Suffit-il de « manger » du digital pour se digitaliser ? Si l’on observe les grands réseaux et leur appétit de glouton à consommer des agences digitales comme on enfile des perles, le constat est pour le moins nuancé. A chaque fois, l’argumentaire est le même : il s’agit d’intégrer des compétences et d’adresser encore mieux un marché, dont chacun convient qu’il attend des réponses numériques. Est-ce pour autant que les grands réseaux affichent les caractères d’un monde digital ? Je ne le crois pas. Leur nature n’a pas franchement évolué.
LES RÉSEAUX D’AGENCES SONT PRÉOCCUPÉES PAR LES GAFA
Plongée dans un environnement traditionnel et publicitaire, réduite à l’état de canal ou de métier, l’agence digitale se conformera et perdra son caractère. Choc des cultures, difficulté d’intégration et finalement départ des forces vives de l’agence acquise caractérisent la digestion. Au mieux, l’objet se maintient dans un recoin de l’environnement. Marginalisé qu’il est, donc marginalisable, il luttera pour sa survie, dépensant inutilement énergie et créativité. Il rentrera dans le rang. Et c’est bien normal, la culture publicitaire et le poids du média dominent les réseaux. La préoccupation des agences globales n’est plus spécialement de se digitaliser, mais de faire face aux GAFA, avec lesquels ils entrent en concurrence frontale sur le marché de l’activation du consommateur. La raison – et la nature – du problème en est bien simple : les GAFA sont connectés au public, ce qui n’est pas le cas des réseaux ! Car pendant ce temps, que font les gens ? Il est bon de rappeler que le coeur du sujet est et reste celui qui a le porte-monnaie, c’est-à-dire le consommateur. Le métier d’agence a toujours été de comprendre l’air du temps et de connecter les clients aux gens.

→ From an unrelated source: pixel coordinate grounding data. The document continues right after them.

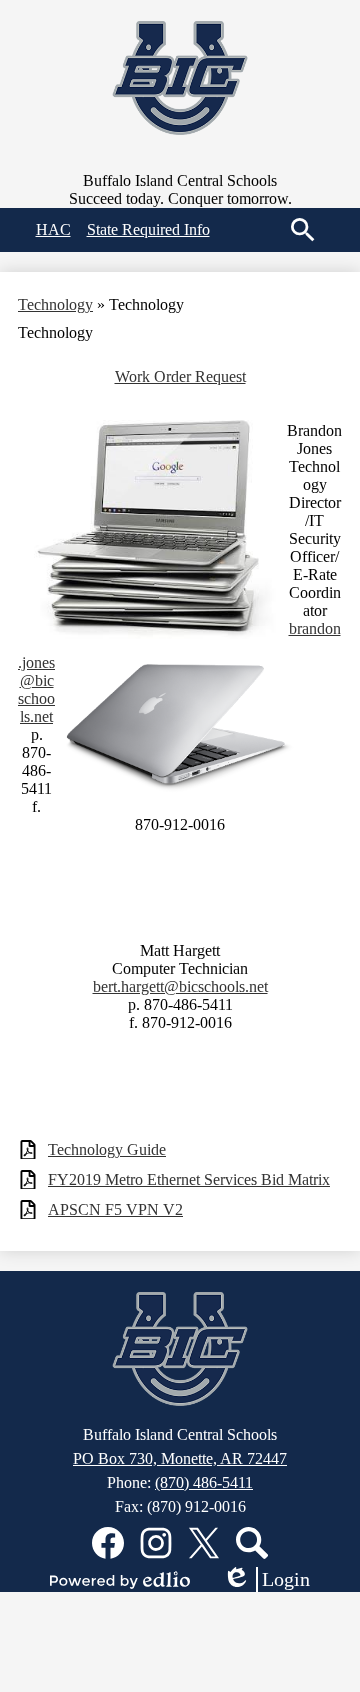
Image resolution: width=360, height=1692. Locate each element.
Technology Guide (107, 1149)
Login (266, 1580)
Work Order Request (180, 376)
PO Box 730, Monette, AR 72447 (180, 1458)
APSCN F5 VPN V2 (115, 1209)
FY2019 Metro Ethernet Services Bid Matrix (189, 1179)
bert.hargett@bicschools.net (180, 986)
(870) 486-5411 (204, 1482)
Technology (55, 304)
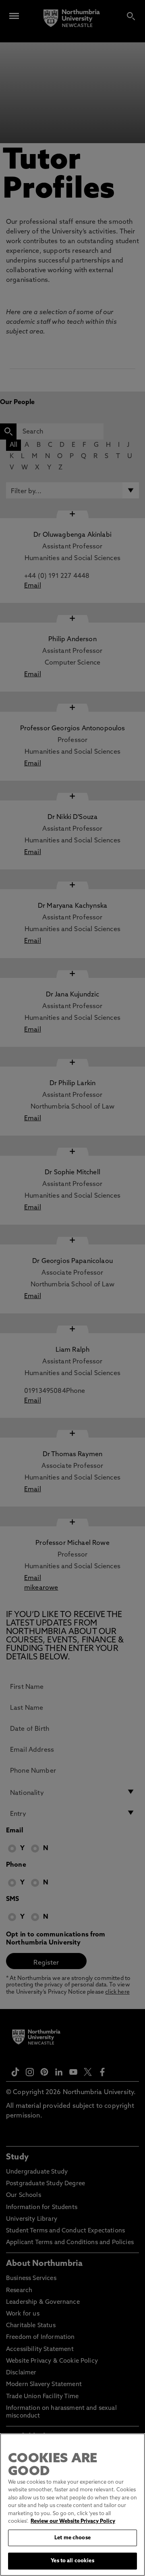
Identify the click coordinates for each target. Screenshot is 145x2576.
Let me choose (72, 2538)
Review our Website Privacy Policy (73, 2521)
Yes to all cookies (72, 2560)
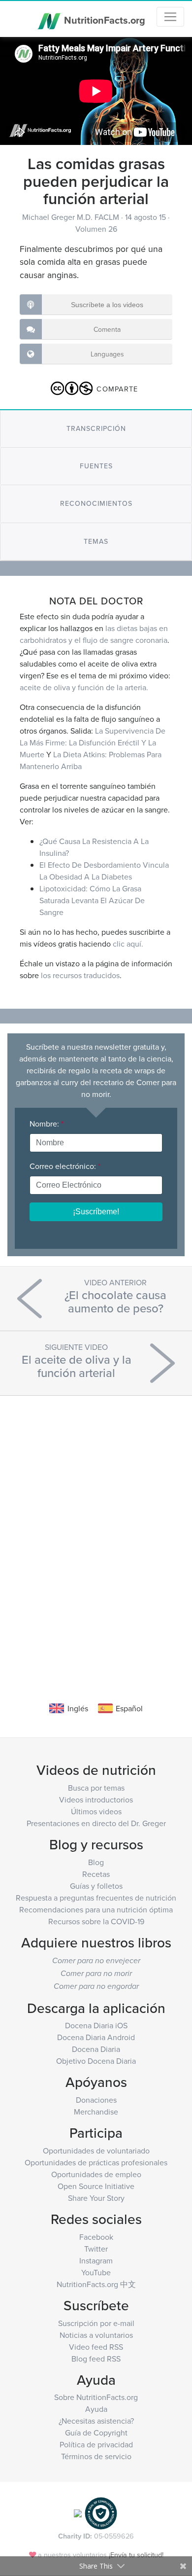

C’est encore plus vrai aujourd’hui. Les gens ont changé, eux. Ils ont adopté le digital et y ont trouvé un sens. Ils s’en servent, notamment et surtout pour se connecter entre eux. Cela fait une décennie que l’on sait que l’enjeu du digital, ce n’est pas d’être dessus, mais de faire partie d’une société d’individus connectés. Le digital est une culture, elle relie les gens. C’est une question de relation, pas une question de poids du média ou de réclame. Comme le disait en 2009 Trevor Edwards, le président de Nike, « notre travail n’est pas d’engraisser les médias. Notre travail est de nous connecter à nos clients ». Celui-ci présenta ensuite alors le FuelBand, ce bracelet connecté pour le sport. L’ADN d’une agence digitale se situe ainsi dans sa capacité à comprendre le consommateur connecté, et à se relier à lui à travers des expériences qui font sens.
LE NUMÉRIQUE ÉXIGE UN ÉTAT D’ESPRIT
La digitalisation n’est pas une affaire de technologie ou de compétences. C’est une culture qui se traduit par une attitude dans le business, avec des modes d’organisation et de fonctionnement très différents du monde d’avant. C’est un état d’esprit. La culture digitale n’est pas soluble dans celle de la réclame, celle du siècle précédent. Ce que fait une agence digitale, c’est de réellement connecter la marque à ses clients. Elle n’est pas seulement digitale, elle est simplement en phase avec l’air du temps. Sa préoccupation n’est pas de vendre d’abord et avant tout de l’espace. Sa qualité est de créer les conditions de la relation. C’est une satisfaction partagée. Si l’on raisonne en termes d’expérience, la réflexion ne doit pas être orientée par le métier. Elle doit s’exprimer dans un contexte de parfaite neutralité au regard des canaux et des moyens. Pour faire du digital, il faut tellement de compétences qu’il est obligatoire d’avoir une approche neutre en termes de métier.
RÉUSSIR SA PROPRE MUTATION
Ce qui doit relier la marque et ses clients prime sur tout. Prise comme un métier qu’elle n’est pas et confrontée à d’autres métiers mieux installés dans les réseaux, l’agence digitale perd son sens. C’est la même chose avec le client, qui ne raisonne plus en canaux mais en expérience globale de la marque, une et indivisible. Le reste n’est que des moyens et surtout pas la fin.